Aslında 2011 yılındaki regülasyonla kurumların disiplin altına alınmasıyla reklam içerikleri de normale dönmeye başlamıştı. Ancak son zamanlarda artan rekabet ile maalesef reklam metinlerindeki agresif/yanıltıcı ibarelerin yeniden arttığına yönelik şikayetler alıyoruz. Amacımızın, bağcıyı dövmek değil üzüm yemek olduğunu baştan vurgulayalım. Kısa vadede kurumlara yeni müşteri bulunmasını sağlayacak bu reklamların, orta ve uzun vadede sektörü bitireceği ve doğal olarak birilerinin bu gidişata dur diyerek çok daha ağır sınırlamalar getireceği bir gerçek.
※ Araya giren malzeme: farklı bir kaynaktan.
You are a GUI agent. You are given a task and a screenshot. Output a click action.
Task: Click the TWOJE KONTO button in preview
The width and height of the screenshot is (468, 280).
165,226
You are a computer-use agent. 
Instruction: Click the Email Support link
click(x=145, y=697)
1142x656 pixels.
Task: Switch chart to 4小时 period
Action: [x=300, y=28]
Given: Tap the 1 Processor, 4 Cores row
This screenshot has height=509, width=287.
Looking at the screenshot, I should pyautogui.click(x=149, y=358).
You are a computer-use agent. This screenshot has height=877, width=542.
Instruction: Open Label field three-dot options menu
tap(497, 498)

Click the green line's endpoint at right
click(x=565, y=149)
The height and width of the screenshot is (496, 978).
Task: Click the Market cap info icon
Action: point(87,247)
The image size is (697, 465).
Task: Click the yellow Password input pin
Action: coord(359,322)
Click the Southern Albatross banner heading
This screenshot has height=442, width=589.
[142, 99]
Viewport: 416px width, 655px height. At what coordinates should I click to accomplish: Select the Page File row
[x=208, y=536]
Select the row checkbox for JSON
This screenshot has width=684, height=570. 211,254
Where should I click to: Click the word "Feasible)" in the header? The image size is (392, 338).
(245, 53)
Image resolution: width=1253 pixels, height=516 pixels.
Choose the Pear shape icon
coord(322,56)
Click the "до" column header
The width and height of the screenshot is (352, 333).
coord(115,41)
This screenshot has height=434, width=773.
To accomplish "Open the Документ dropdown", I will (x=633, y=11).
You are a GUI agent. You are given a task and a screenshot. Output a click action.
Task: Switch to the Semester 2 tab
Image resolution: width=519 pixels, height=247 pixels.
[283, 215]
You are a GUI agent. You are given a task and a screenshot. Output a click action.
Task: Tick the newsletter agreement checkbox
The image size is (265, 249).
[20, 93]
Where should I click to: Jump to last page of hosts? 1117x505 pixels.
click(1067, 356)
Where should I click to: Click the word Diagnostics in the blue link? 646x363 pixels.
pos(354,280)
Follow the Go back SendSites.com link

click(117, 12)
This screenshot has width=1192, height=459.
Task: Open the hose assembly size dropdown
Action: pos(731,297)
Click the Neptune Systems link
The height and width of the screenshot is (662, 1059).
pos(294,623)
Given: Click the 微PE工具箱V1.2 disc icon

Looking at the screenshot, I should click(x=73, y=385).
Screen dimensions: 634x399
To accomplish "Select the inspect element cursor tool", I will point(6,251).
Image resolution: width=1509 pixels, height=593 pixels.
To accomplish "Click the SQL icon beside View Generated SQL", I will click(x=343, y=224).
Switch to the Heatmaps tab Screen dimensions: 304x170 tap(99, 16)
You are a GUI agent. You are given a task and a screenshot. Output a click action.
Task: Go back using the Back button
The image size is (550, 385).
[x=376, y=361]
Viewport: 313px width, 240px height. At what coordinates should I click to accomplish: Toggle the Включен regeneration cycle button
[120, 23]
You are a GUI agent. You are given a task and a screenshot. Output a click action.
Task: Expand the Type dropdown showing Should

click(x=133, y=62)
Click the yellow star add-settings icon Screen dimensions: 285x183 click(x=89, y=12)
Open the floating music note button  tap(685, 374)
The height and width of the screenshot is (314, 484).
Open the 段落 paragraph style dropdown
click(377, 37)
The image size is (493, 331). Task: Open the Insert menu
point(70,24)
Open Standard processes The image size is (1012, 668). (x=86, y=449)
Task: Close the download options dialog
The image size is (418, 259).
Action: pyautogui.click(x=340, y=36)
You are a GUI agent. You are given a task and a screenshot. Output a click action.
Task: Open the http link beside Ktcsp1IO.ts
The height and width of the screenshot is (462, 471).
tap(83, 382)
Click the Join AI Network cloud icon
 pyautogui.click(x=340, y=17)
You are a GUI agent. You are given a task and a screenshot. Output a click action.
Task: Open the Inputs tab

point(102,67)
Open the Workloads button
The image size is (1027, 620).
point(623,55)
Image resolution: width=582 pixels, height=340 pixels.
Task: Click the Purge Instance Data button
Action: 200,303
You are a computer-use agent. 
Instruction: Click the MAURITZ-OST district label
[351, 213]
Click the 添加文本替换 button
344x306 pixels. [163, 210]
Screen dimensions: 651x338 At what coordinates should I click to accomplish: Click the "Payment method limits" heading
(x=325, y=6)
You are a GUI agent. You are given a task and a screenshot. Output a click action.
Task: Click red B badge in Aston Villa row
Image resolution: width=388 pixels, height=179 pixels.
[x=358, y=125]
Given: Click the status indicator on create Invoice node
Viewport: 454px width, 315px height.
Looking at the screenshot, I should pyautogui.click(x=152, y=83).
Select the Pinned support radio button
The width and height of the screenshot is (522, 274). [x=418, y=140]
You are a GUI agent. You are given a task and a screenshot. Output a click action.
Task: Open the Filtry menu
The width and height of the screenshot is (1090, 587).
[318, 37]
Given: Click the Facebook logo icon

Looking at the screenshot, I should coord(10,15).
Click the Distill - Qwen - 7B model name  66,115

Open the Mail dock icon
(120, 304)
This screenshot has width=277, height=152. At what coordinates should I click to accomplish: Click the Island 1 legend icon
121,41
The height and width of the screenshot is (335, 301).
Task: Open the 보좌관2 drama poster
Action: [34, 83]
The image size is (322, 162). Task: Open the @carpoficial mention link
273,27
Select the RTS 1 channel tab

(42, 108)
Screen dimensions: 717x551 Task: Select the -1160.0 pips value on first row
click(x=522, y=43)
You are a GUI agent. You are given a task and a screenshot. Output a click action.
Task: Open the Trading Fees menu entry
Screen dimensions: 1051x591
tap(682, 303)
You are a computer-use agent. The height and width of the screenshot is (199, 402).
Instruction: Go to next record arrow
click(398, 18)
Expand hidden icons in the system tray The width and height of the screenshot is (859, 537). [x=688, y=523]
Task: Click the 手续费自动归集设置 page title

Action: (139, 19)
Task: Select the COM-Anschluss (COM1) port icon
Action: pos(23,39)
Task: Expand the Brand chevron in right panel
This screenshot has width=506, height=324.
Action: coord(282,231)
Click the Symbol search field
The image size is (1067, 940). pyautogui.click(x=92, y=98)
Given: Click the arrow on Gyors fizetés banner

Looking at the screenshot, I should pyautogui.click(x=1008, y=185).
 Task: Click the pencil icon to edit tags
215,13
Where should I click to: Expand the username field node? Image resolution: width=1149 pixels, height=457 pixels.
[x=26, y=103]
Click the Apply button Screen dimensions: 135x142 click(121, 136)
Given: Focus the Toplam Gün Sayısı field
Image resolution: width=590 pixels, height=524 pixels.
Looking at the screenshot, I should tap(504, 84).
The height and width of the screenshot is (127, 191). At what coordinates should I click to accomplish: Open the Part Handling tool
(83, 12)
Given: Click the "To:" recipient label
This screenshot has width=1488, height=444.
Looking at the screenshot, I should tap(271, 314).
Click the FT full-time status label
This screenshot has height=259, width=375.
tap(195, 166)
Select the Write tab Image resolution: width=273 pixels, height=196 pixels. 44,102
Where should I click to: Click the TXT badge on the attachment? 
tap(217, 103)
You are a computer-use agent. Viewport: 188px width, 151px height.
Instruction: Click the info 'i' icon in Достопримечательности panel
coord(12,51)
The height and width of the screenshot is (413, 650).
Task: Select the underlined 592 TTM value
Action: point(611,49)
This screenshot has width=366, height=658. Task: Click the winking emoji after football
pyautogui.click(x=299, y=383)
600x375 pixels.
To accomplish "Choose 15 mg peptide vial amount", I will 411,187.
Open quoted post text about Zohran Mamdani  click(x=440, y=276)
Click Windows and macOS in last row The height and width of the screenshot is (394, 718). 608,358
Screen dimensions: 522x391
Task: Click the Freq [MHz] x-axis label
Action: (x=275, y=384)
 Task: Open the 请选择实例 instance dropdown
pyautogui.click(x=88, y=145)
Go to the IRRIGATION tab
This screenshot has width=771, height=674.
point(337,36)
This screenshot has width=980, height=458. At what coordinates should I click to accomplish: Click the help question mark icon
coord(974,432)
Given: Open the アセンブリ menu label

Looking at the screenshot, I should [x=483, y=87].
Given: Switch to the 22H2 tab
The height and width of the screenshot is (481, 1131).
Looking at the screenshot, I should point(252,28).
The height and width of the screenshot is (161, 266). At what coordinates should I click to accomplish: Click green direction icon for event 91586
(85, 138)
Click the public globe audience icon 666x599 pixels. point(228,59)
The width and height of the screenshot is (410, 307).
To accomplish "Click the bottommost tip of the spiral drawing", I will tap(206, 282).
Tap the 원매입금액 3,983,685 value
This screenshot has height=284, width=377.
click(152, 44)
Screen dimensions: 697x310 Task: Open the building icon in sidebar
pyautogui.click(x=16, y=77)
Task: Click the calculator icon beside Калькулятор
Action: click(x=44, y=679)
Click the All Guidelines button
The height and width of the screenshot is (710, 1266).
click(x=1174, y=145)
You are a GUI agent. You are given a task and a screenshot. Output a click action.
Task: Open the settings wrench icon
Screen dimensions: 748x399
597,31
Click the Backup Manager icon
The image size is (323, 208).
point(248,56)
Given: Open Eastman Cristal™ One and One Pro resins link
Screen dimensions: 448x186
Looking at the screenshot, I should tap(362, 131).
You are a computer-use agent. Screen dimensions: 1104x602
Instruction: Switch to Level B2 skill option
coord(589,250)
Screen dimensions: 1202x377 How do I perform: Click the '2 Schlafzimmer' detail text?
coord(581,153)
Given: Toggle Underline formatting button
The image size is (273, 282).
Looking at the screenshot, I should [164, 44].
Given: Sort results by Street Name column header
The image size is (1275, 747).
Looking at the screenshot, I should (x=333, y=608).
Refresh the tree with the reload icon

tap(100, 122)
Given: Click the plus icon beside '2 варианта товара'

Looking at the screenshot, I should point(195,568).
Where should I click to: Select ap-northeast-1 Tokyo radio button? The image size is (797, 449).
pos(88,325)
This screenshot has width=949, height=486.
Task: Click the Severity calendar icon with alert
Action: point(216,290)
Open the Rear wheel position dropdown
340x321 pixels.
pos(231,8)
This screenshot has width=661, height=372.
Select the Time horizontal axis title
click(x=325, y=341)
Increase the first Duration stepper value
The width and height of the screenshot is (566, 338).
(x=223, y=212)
Bu nedenle sektör kendi ayağına kurşun sıkmadan ve yetkili kurumlardan bir müdahale gelmeden herkes kendisine çeki düzen vermeli.
Bunun için de;
Sermaye Piyasası Birliği’nin yayınladığı yönetmeliklerle de sınırladığı, ve gerçek ölçülebilir bilgiye dayanmayan, en iyi, en çok kazandıran, en bilgili, en ilgili, en sevimli, en yürekli, en en en …. şeklindeki reklam ifadelerinden kaçınmaya ve yine bunların türevleri olan ölçülemeyen çok kazandıran, çok sevimli, çok yürekli gibi ifadeleri tebliğin etrafını dolanmak için tercih etmemeye…
Hiçbir risk yokmuş gibi insanlara, öğle arasında, tatilde, bağda bahçede, ev temizliği yaparken, kahve yudumlarken, tek işlemle, 10 dakikada kolay kazanç vaat etmemeye…
Gelirinden memnun olmayan insanlara, foreksi ek gelir kapısı gibi göstermemeye…
Doğru olsa bile standart olmayan dönem ve içeriğe sahip verilerle, haksız rekabete yol açmamaya…
3-5 sayfalık bir doküman okuyarak ya da yarım yarım saatlik bir eğitimle piyasa uzmanlığı vaat etmemeye…
“Yükselirken alacaksın, düşerken satacaksın hepsi bu” gibi cümlelerle işi hafife almamaya…
ve bunun gibi şuan aklıma gelmeyen ancak akla, mantığa, adalete, dürüstlüğe, adil rekabete ve en önemlisi kendi vicdanımıza kabul ettiremediğimiz ifadeleri kullanmamaya özen göstermeliyiz.
Sermaye piyasalarımız malumunuz henüz emekleme aşamasında, biz sektör çalışanlarına düşen en büyük görev de emekleme aşamasındaki bu çocuğun yürümeye hazırlandığı bu dönemde, onun önündeki engelleri kaldırmak, heyecanını ve cesaretini kıracak davranışlardan uzak durmaktır. Hepimizin bildiği üzere yatırımcı sayısı her geçen gün artmıyor aksine azalıyor. Daha fazla insanı yolun başında küstürmeden herkes üzerine düşeni yapmalı.